Find the line that contains "Where should I click to: Select". Restate it and each following line exactly, through the end of the records.

[Provided records]

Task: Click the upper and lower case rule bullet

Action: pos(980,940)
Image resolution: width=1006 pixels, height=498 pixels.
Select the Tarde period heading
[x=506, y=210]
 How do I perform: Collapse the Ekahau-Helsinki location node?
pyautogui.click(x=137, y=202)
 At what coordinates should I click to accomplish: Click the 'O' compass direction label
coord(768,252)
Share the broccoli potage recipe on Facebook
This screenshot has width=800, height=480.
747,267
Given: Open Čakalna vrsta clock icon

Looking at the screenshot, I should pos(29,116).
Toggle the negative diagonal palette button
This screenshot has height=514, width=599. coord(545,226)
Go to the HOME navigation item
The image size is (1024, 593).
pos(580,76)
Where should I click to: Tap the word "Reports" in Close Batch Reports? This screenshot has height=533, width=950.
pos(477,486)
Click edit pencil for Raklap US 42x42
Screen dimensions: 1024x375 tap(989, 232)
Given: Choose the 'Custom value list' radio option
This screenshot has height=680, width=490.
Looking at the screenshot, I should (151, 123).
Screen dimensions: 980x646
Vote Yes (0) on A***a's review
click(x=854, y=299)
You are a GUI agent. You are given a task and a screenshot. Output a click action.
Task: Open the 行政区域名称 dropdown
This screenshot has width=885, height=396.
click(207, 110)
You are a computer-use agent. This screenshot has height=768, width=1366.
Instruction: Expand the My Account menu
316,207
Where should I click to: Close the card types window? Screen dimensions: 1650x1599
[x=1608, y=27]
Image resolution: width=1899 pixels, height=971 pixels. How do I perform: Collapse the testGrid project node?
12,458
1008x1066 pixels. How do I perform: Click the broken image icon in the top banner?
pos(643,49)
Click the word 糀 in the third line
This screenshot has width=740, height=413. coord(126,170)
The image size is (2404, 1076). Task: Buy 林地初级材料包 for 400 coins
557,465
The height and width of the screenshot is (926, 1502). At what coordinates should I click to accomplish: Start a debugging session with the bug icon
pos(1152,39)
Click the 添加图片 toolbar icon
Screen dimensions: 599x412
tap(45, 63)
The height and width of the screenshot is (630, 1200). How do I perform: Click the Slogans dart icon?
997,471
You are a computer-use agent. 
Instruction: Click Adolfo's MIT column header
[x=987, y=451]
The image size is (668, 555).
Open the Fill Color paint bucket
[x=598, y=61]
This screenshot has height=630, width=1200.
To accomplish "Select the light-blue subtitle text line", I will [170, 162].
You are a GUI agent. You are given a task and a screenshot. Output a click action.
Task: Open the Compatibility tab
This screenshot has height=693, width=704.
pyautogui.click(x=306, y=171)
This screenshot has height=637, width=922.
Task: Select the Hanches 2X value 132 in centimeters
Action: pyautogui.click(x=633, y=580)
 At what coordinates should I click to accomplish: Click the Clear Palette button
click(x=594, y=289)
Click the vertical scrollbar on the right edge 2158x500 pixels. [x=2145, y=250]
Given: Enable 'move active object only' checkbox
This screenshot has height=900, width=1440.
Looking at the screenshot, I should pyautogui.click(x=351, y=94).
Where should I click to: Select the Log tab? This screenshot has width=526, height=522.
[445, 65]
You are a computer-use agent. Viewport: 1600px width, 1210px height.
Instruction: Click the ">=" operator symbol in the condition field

[/Provided records]

■ Reply:
Where should I click to: Select the Log tab? This screenshot has width=526, height=522.
[445, 65]
You are a computer-use agent. Viewport: 1600px width, 1210px height.
Instruction: Click the ">=" operator symbol in the condition field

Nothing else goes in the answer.